Al-Qatshan was told he could call the mobile phone number on his screen and arrange an appointment at Erez, the Israeli-controlled crossing that is the only way for ordinary Palestinians to exit Gaza. The agent reportedly rang off with the words, “See you in Tel Aviv”, Israel’s large coastal city. Al-Qatshan sealed his fate by deleting the number.
‘Terrible choices’
Issam Yunis, director of Al-Mezan human rights organisation in Gaza City, says his group regularly records cases of Palestinians in desperate need of medical treatment being approached to collaborate. “The choice for these patients is really a terrible one. It is to cooperate with Israel or die in Gaza.”
Although Israel is suspected of recruiting tens of thousands of Palestinians as collaborators since its creation in 1948, the practice has rarely attracted more than superficial attention. Palestinians are ashamed that cooperation with the Israeli security services is widespread, while Israel is loath to draw attention to the systematic violations of international law at the root of its system of rule in the occupied territories.
But the issue of collaboration is finally emerging from the shadows, assisted in recent months by a spate of films addressing the subject.
In the running for an Oscar at the Academy Awards ceremony next month is Omar, a Palestinian film that places the awful dilemmas faced by collaborators at the heart of its love story.
Omar nudged out of the competition Israel’s own entry, Bethlehem, which features a similar story about the fraught relationship between a Shin Bet agent and a young Palestinian informant.
And last month the audience award at the Sundance Festival went to the Green Prince, an Israeli documentary based on the memoirs of Mosab Hassan Yousef, son of a Hamas leader in Gaza who channeled information to the Shin Bet for 10 years before fleeing to the United States. His father, Sheikh Hassan Yousef, was recently released from an Israeli prison.

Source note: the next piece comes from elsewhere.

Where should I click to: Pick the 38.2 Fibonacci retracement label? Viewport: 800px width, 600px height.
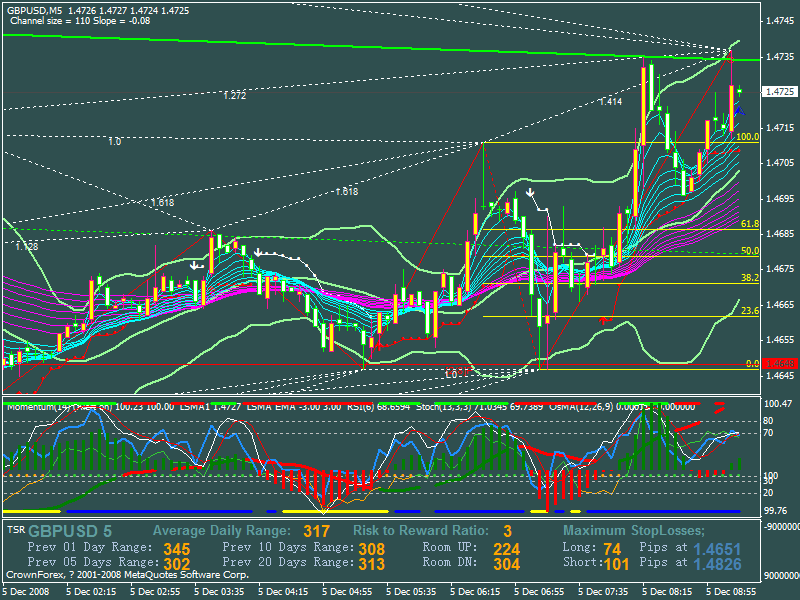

With Palestinian collaborators a hot topic in Hollywood, they are also in the spotlight in the occupied territories.
A missile strike that killed Hamas military leader Ahmed Jabari in November 2012 – the opening salvo in Israel’s eight-day attack on Gaza known as Operation Pillar of Defence – has been widely ascribed to intelligence provided by a collaborator.
In response, Hamas carried out public executions of several suspected informants in the streets of Gaza City, including dragging the body of one behind a motorbike.
‘Tightly classified’
According to Hillel Cohen, who has researched Israel’s recruitment of collaborators since the state’s earliest years, the extent of the problem is difficult to assess. Israel keeps most of the archives on its intelligence operations in the occupied territories “tightly classified”.
The use of collaborators, he says, was probably most extensive in the 1970s and ’80s, before Israel handed over areas of the occupied territories to the Palestinian Authority under the Oslo Accords and before the advent of today’s more sophisticated surveillance technology.
Nonetheless, the practice has far from ended.
“Israel still needs people on the ground,” says Cohen. “If they want to place a bomb in a car or supply a phone with a hidden tracking device, someone has to do it. The technology can only help so much.”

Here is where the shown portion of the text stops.